Projeto reconstrói faces e vidas na Ucrânia

São Paulo - Uma equipe de cirurgiões-dentistas e médicos brasileiros executa em Kiev, na Ucrânia, sob patrocínio do Rotary International, um projeto pioneiro de alta tecnologia para tratamento de fissura labiopalatal e deformidades craniofaciais.

Iniciado em agosto de 2013 na Crimeia, antes da invasão russa, em janeiro de 2014, o projeto já fez mais de 200 cirurgias, entre elas a implantação em uma criança de 7 anos de uma mandíbula de titânio fabricada em Itapira (SP), a primeira do mundo totalmente customizada (adaptada ao paciente).

Coordenado pelo ortodontista Saulo Borges, do Rotary Club de Arcos (MG), o projeto Smile Ukraine treina profissionais ucranianos, que têm participado das cirurgias em Kiev sob orientação dos brasileiros. Em julho, sete professores da Universidade Médica Nacional Bogomolets, de Kiev, virão ao Brasil para cursos e treinamento em Belo Horizonte, Lavras, Bauru, São Paulo e Curitiba.

A proximidade de Kiev, cerca de 120 quilômetros, de Chernobyl levanta a hipótese de que a radiação causada pela explosão da usina nuclear nessa cidade, em 26 de abril de 1986, tenha contribuído para aumentar a incidência de fissuras na região. "Eu não havia pensado nessa possibilidade, mas faz sentido e é preciso pesquisar", disse o médico Eudes Soares de Sá Nóbrega, cirurgião plástico chefe do Setor de Cirurgia Plástica do Hospital de Reabilitação de Anomalias Crânio-Faciais de Bauru (Centrinho), da Universidade de São Paulo (USP).

O coordenador do projeto, Saulo Borges, disse que a fissura tem causas genéticas e ambientais - entre elas a exposição a raio X, o que reforça a necessidade de estudos de Chernobyl.

O cirurgião Eudes Nóbrega ressalta também a contribuição da desnutrição para a ocorrência de fissuras e deformidades craniofaciais. "A região de Kiev sofreu muita fome na época do comunismo."

Além de Eudes Nóbrega, participam do projeto Sérgio Monteiro Lima Jr. e Fernanda Boos Lima, de Belo Horizonte; Paulo Hemerson de Moraes, residente no Porto, em Portugal; Terumi Okada Ozawa e Gisele da Silva Darben, de Bauru, e Théo Peres Colferal, de São Paulo. Pós-graduando no Departamento de Patologia Oral da Faculdade de Odontologia da USP, onde pesquisa superfície de implante, Théo Colferal é proprietário da Bioconect, fábrica de próteses médicas e dentárias em Itapira, na região de Campinas.
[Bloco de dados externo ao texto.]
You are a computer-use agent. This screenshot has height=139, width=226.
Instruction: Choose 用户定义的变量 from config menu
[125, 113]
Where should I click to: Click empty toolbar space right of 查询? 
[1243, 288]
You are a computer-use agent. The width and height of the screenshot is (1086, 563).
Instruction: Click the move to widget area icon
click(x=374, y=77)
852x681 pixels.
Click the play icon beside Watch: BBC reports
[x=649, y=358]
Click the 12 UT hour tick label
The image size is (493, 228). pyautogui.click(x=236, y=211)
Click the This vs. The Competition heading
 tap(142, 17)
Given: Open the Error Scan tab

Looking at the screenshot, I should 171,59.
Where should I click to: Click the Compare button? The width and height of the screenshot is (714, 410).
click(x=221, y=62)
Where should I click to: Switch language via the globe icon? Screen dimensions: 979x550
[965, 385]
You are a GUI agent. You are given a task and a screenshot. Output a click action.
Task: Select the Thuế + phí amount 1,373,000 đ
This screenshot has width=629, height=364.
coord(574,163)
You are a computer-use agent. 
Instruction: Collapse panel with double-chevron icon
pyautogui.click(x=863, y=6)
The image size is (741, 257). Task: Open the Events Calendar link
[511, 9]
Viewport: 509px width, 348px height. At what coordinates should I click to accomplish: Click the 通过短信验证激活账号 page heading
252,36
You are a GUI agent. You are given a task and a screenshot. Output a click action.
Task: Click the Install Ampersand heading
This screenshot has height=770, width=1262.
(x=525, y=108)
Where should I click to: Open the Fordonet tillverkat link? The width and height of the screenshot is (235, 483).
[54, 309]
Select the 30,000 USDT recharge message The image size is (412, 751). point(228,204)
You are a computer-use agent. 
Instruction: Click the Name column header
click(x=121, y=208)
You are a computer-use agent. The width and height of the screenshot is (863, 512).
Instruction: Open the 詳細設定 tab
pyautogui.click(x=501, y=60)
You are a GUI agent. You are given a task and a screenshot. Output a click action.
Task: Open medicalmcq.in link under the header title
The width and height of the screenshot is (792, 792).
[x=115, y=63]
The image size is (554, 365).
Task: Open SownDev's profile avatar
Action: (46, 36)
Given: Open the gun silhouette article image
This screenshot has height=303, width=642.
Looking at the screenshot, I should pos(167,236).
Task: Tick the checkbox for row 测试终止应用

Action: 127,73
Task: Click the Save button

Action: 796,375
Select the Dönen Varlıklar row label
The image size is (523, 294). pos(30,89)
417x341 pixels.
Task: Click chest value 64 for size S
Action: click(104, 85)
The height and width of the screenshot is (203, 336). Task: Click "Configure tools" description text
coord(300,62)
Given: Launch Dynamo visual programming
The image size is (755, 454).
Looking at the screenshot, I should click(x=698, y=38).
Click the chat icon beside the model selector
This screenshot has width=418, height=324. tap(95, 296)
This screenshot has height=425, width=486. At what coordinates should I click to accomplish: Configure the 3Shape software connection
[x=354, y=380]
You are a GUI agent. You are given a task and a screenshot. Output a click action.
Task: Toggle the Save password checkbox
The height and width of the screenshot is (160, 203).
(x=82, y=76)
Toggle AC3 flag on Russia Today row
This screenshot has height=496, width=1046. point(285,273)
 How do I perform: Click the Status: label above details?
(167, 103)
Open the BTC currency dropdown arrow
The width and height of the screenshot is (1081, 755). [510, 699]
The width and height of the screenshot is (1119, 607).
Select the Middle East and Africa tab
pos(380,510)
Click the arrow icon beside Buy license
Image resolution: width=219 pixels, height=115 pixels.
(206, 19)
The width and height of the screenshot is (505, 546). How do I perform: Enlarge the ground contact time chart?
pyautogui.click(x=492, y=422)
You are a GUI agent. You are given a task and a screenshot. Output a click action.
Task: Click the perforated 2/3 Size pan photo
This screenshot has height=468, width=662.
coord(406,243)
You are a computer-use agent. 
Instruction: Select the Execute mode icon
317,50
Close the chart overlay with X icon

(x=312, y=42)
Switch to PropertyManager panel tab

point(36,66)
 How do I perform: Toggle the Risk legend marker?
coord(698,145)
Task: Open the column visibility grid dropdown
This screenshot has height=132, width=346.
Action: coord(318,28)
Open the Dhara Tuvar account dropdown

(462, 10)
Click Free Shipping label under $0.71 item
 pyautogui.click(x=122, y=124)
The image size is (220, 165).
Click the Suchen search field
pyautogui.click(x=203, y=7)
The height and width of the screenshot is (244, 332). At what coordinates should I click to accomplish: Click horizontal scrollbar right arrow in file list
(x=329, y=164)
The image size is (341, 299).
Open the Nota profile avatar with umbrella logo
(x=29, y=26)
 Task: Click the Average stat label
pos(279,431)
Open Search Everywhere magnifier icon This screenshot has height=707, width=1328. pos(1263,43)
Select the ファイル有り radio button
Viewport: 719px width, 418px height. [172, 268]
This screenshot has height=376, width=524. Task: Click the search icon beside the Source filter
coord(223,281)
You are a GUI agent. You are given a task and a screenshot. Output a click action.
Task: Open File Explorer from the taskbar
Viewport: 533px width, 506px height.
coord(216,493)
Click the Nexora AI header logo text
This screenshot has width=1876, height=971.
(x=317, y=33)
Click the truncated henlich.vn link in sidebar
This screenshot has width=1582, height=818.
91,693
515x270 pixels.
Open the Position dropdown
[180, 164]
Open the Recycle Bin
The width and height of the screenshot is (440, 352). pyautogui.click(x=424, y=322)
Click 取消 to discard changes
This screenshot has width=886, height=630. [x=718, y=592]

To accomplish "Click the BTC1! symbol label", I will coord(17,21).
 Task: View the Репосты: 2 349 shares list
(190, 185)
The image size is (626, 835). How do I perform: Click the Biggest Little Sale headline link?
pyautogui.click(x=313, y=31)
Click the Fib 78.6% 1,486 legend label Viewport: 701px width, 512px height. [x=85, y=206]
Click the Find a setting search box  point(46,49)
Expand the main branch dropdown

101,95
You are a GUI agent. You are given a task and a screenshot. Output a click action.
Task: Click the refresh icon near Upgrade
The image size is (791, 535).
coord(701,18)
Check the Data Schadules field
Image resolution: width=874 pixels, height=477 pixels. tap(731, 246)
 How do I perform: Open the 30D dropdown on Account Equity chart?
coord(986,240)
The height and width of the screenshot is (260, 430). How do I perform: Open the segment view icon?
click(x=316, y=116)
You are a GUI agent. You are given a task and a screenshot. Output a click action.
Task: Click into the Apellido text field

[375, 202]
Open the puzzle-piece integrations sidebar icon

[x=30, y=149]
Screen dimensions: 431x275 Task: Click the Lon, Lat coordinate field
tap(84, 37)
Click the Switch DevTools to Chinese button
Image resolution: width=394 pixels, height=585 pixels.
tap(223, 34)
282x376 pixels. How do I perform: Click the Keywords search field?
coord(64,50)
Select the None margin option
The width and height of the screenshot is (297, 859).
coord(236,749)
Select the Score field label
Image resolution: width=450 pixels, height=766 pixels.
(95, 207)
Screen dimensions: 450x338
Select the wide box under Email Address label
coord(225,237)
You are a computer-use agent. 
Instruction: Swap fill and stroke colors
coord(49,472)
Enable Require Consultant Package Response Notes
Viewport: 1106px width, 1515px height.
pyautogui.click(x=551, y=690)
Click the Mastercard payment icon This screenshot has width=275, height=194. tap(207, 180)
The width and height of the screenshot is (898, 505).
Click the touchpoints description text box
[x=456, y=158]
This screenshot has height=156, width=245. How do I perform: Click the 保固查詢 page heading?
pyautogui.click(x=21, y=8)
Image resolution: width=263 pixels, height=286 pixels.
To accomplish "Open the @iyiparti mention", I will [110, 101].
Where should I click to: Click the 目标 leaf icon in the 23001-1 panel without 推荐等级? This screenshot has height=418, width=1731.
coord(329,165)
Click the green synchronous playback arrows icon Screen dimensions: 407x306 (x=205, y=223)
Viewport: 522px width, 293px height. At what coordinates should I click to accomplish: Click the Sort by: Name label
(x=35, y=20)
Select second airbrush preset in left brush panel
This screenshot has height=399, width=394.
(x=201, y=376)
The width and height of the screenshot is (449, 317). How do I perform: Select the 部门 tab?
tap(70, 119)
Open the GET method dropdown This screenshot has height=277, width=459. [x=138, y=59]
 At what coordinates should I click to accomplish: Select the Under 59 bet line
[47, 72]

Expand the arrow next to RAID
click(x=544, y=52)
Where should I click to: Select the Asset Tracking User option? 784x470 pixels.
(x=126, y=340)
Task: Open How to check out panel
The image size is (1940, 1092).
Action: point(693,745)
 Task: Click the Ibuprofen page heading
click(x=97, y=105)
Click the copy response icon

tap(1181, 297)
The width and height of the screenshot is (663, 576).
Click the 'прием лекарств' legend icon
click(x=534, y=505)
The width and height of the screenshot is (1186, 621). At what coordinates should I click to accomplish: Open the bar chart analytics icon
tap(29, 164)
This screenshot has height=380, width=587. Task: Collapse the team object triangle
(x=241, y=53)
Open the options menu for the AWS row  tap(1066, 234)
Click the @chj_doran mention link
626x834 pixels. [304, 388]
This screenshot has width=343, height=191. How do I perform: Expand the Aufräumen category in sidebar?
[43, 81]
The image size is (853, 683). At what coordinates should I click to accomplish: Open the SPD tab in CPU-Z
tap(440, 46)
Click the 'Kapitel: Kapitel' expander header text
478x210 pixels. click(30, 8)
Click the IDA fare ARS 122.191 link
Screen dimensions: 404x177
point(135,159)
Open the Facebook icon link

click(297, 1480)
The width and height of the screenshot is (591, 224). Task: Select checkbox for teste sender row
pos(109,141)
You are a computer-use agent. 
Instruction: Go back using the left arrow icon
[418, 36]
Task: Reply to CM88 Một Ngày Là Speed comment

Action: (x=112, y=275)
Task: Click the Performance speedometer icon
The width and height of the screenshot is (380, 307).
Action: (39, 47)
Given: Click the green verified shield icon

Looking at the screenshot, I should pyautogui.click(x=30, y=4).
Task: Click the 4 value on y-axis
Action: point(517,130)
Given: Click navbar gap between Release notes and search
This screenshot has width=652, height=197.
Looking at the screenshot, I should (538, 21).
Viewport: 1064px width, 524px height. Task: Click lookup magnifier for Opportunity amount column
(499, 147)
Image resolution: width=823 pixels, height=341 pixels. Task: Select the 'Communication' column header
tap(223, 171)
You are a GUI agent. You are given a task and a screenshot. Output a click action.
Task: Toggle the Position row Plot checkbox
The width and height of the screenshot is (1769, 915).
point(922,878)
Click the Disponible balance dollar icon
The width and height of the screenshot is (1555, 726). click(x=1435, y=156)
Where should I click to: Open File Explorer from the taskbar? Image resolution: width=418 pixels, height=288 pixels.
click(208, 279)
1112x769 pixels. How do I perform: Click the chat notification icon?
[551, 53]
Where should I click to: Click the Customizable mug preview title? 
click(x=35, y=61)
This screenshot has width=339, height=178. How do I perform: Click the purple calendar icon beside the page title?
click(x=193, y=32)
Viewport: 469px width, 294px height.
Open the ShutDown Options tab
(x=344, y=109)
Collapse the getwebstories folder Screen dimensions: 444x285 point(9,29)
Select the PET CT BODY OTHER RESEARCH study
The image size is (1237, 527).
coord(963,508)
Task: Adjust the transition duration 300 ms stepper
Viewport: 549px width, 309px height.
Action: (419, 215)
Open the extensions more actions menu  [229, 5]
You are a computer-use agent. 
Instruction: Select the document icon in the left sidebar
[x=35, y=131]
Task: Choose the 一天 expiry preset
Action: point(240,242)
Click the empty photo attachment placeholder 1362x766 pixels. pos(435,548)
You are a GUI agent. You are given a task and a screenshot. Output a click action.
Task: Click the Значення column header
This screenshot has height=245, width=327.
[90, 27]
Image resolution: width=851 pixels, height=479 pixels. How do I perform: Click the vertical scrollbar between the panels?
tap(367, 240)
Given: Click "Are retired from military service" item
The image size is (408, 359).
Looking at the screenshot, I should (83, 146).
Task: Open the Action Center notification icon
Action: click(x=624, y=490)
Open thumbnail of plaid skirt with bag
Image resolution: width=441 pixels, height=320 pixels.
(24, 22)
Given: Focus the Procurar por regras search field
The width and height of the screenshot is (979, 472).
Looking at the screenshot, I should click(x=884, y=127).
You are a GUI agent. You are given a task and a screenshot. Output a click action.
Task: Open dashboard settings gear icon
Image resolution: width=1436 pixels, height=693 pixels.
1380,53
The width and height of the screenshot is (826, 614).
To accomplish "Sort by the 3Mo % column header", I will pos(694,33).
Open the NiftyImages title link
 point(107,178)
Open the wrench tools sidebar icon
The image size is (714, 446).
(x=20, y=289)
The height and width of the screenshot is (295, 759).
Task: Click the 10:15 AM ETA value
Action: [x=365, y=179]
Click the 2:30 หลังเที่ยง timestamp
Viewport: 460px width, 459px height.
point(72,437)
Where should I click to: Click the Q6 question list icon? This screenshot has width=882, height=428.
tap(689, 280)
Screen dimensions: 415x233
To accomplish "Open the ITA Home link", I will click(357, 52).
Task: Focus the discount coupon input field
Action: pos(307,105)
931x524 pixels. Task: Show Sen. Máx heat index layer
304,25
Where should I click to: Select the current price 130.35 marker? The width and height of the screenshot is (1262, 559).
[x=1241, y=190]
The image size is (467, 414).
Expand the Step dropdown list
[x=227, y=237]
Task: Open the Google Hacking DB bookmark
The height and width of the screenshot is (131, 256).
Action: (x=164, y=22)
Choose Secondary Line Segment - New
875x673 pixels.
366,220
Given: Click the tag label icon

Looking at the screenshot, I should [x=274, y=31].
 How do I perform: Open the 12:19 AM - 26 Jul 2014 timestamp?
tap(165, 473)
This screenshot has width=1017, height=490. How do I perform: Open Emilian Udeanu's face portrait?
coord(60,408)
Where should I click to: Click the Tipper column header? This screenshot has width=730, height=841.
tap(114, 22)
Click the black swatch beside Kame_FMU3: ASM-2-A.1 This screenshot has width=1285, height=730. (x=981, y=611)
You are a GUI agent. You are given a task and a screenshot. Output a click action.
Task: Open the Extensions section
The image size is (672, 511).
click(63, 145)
"O doutor Paulo desenha a prótese e o doutor Théo fabrica", informa o coordenador do projeto. A dupla já confeccionou a mandíbula implantada na menina de Kiev e se prepara para atender outras três encomendas, que ainda dependem de financiamento. Uma indústria parceira alemã faz a impressão 3D de camadas de titânio na peça desenhada no Brasil. Depois de finalizada em Itapira, é levada para a Ucrânia.

Os pacientes nada pagam pelo tratamento e cirurgias. O médico Eudes Nóbrega fez, de graça, uma cirurgia de nariz em Kiev. Todos os profissionais são voluntários. Para as despesas de transporte e hospedagem, o projeto recebe apoio de cinco distritos do Rotary e de associações em Minas, Rio, São Paulo e Ucrânia.

Beneficiados

A escolha do Hospital Infantil da Crimeia e, posteriormente, do Hospital Infantil em Kiev, foi feita após levantamento liderado por Saulo Borges. O projeto, que na Crimeia beneficiava cerca de 30 crianças por ano, passou a atender aproximadamente 500, que são operadas em Kiev.


As informações são do jornal O Estado de S. Paulo.